AMD: Volcanic Islands R1100/1200 (8***/9*** series) Speculation/ Rumour Thread

could be just "midrange " gpu, i doubt they will go from a 384bits bus to a 256bits one. Make more sense with the memory config described there too.
I hope you're right(seems likely), personally i need a 4GB 9870 or i'll just wait for 20nm.
 
So if I draw all over the quadrant of four whiteboards in my office, can I post it to the world web whatevers and claim my all-ending knowledge?
 
Using a whiteboard requires less effort than making a fake slide, you also don't need to give much info.

Luckily for tech sites i don't have access to a white board. :LOL:
 
I believe this can be real, but these configurations don't describe any high-end board, but very likely a 128bit low-end/mainstream (Pitcairn-like) part :)
 
I was looking at that white board wondering what Zeke meant.
Google finds the Urban Dictionary entry for it which includes
"Zeke
the coolest funniest sweetest person in the world and everyone loves him
zeke's a badass and i wish i was him"

Sounds good, but is that the kind of reference a technical person would make in a meeting.
 
How bandwidth-bound are today's "big" GPUs? Like Titan, for instance? Or, I guess even more importantly, Tahiti?

I'm just curious as to how much of an improvement is possible without a new memory technology. I'm guessing on the AMD side of things, there will be some efficiency improvements, but only so much can be done.

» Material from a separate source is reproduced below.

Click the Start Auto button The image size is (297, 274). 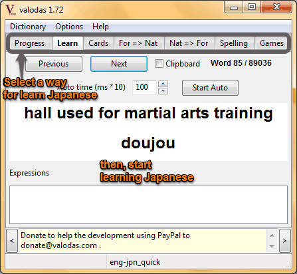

There's a wall out there, and eventually it won't matter how high of core clocks, TMUs and shaders you throw at the problem -- bandwidth will always hold things back, so long as it remains stationary.

Basically, what I imagine is that Nvidia and AMD will have to have 512 bit flagships on 20nm, unless higher clocked GDDR5 busses and ICs surface, or unless we get GDDR6 or HBM. Otherwise, performance won't increase nearly as much as one would expect from a full node advancement.

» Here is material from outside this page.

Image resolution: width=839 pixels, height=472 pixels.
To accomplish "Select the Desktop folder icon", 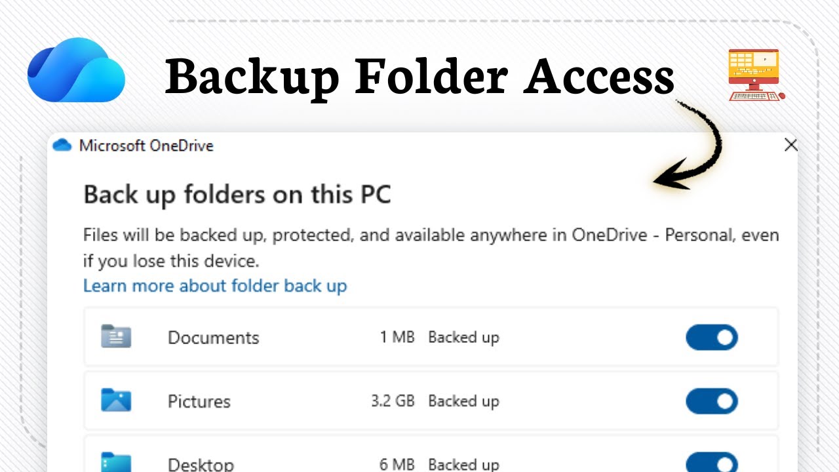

Typically, since GPUs are "embarrassingly parallel," we see improvements being tied to improvements in density at nearly a 1:1 ratio. However, if we don't get an accompanying bandwidth increase, GPUs will be stuck in the mud. Performance per watt will go up, but with the supposed price/transistor staying flat or increasing, and diminishing returns from less-than-adequate bandwidth affecting performance gains, we'll see a pretty a sad 20nm node.

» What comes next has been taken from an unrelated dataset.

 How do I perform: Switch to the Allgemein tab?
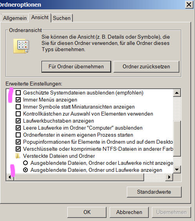tap(15, 18)
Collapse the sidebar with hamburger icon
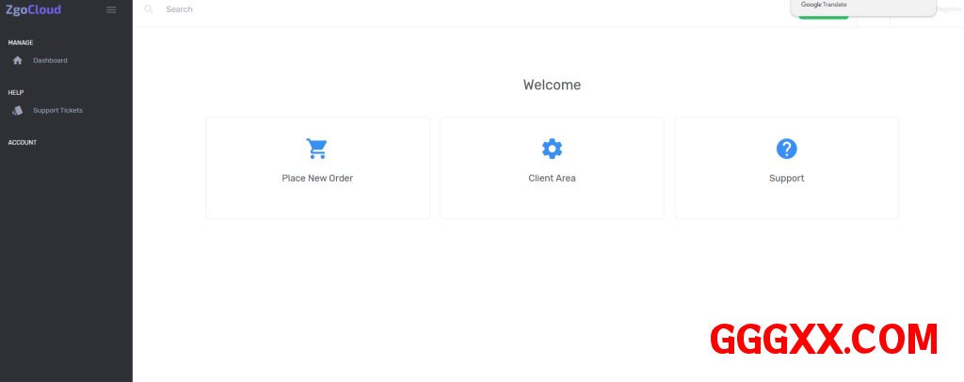The width and height of the screenshot is (964, 382). click(x=111, y=9)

HBM should be ready in time for high end GPUs next year, and AMD is known to be interested in Hynix's stacked memory solution. Nvidia, on the other hand, doesn't have stacked memory on their roadmaps until after Maxwell.

GDDR6 is supposedly going to be out in a similar-ish timeframe, but there's basically been nothing said on it since it hit the rumor mill last year.

So, are we going to hit a wall?
 
I think that's why NVIDIA is looking at stacked RAM for Volta. Intel is doing an embedded RAM for Haswell. I bet AMD planning on doing the same.

It's hard to scale off-chip bandwidth. You're going to end up wasting a ton of power on just moving bits back and forth between chips. So either you have to move more of you data on the chip and maximize you processing there, or reduce the power it takes to move data (interposer/stack of some kind).

I wouldn't expect 20nm to be great either. Even TSMC is only claiming 30% speed increases at the same power so I think most of the gains will have to come from architectural improvements.
 
Then again with all the internal reshuffling of recent years, planned schedules may have been affected.
 
By the way, regarding the thread title: I just a had a quick glance at the re-uploaded ISA manual of Sea Islands, and its description title is R1100_ISA.book, so Volcanic Islands is definitely R1200.